Sketch of Clarksville.
Clarksville was a thriving post village in Tennessee, and the capital of Montgomery county. Kit is located on the right or north side of the Cumberland river, at the point where the Red river itself into to the former stream. It is situated at about fifty miles from the northwest of Nashville, the capital of the State. In its prosperous days it had a population of between three and five thousand persons, and had considerable trade. There were at one time two goo9d banks established in the place and four or five newspaper offices. On the whole, previous to the breaking out of the rebellion, it gave great promise of being a rising place, but at the present time it appears to have greatly retrograded.
New York Herald, February 24, 1862
24, Special Orders No. 17, relative to murder of Confederate prisoner of war in Memphis
SPECIAL ORDERS, No. 17. HDQRS. SIXTEENTH ARMY CORPS, Memphis, Tenn., February 24, 1863.
I. Second Lieut. Charles Lewis, U. S. cavalry, having been tried by a military commission and the proceedings forwarded to the President of the United States, will be committed to strict confinement at the Alton prison, Illinois, until the decision of the President shall be made known.
Col. M. S. Howe, third U. S. Cavalry, will detail a sergeant and three men as a guard to convey the prisoner to Alton.
The department quartermaster will furnish transportation.
* * * *
Upon the 26th February Col. M. S. Howe, third U. S. Cavalry, Officially notified these headquarters that Lewis, who had been held in close confinement and ironed in the military prison during his trial and since, had escaped. Whereupon the following notice was extensively and immediately circulated by being published in the journals of the City and by being transmitted to neighboring stations so far up as Saint Louis, Mo.:
Escaped from the Irving Block, Charles Lewis, second lieutenant, Second U. S. Cavalry, lately tried for murder of Lieut.-Col. Woods, a prisoner of war. Two hundred dollars will be paid for his arrest and delivery to Col. D. C. Anthony, provost-marshal. If the resists arrest all persons, civil or military, are hereby authorized to shoot him upon the spot. All officers, soldiers, and citizens are required and authorized to arrest said Lewis.

━━━━━━━━━━━━━━━━━━━━━━━━━━━━━━

### EXERCISE INSTRUCTIONS
Please rewrite the paragraph of the passage beginning "Upon the 26th February" more briefly, keeping its main facts.

━━━━━━━━━━━━━━━━━━━━━━━━━━━━━━

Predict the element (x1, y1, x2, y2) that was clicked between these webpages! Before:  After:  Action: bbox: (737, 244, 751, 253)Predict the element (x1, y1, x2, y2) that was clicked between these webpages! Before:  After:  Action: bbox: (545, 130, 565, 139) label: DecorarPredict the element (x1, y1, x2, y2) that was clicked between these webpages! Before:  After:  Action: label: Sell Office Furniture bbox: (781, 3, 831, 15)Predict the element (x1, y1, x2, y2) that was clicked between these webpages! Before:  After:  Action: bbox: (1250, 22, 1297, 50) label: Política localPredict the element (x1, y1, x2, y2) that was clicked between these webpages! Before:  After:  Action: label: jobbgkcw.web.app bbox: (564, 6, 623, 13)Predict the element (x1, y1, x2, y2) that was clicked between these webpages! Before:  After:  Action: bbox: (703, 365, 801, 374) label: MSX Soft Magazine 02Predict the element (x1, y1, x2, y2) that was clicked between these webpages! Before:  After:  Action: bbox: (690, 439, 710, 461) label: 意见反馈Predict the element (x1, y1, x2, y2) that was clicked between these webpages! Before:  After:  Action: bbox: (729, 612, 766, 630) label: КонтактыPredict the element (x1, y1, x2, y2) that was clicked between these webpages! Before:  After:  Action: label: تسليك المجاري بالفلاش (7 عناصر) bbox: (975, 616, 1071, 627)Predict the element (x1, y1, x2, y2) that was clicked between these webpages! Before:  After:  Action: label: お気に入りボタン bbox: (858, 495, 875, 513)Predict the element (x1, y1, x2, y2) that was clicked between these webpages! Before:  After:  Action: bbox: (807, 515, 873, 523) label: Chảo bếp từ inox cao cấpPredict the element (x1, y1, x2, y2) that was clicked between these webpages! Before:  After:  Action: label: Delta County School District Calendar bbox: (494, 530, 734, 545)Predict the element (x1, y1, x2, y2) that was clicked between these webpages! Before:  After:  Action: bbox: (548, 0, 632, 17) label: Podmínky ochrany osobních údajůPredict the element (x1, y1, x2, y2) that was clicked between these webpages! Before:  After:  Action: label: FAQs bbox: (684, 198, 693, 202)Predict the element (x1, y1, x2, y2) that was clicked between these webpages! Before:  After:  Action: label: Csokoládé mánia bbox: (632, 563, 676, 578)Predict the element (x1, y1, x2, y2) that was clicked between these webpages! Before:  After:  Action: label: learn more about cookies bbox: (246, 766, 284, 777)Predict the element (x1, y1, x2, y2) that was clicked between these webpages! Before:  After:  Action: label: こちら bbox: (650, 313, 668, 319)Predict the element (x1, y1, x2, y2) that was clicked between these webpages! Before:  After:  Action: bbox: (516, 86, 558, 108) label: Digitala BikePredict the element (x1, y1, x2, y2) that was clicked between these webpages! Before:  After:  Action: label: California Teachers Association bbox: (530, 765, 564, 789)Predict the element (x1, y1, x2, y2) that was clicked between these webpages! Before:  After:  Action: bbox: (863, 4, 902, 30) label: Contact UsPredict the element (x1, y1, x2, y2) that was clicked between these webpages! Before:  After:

━━━━━━━━━━━━━━━━━━━━━━━━━━━━━━

### SOLUTION
On February 26, Col. M. S. Howe, Third U.S. Cavalry, officially notified headquarters that Lewis had escaped. Lewis had been held in close confinement and in irons in the military prison during and after his trial. A notice was immediately and widely circulated. It was published in the city's journals and sent to neighboring stations as far as Saint Louis, Missouri.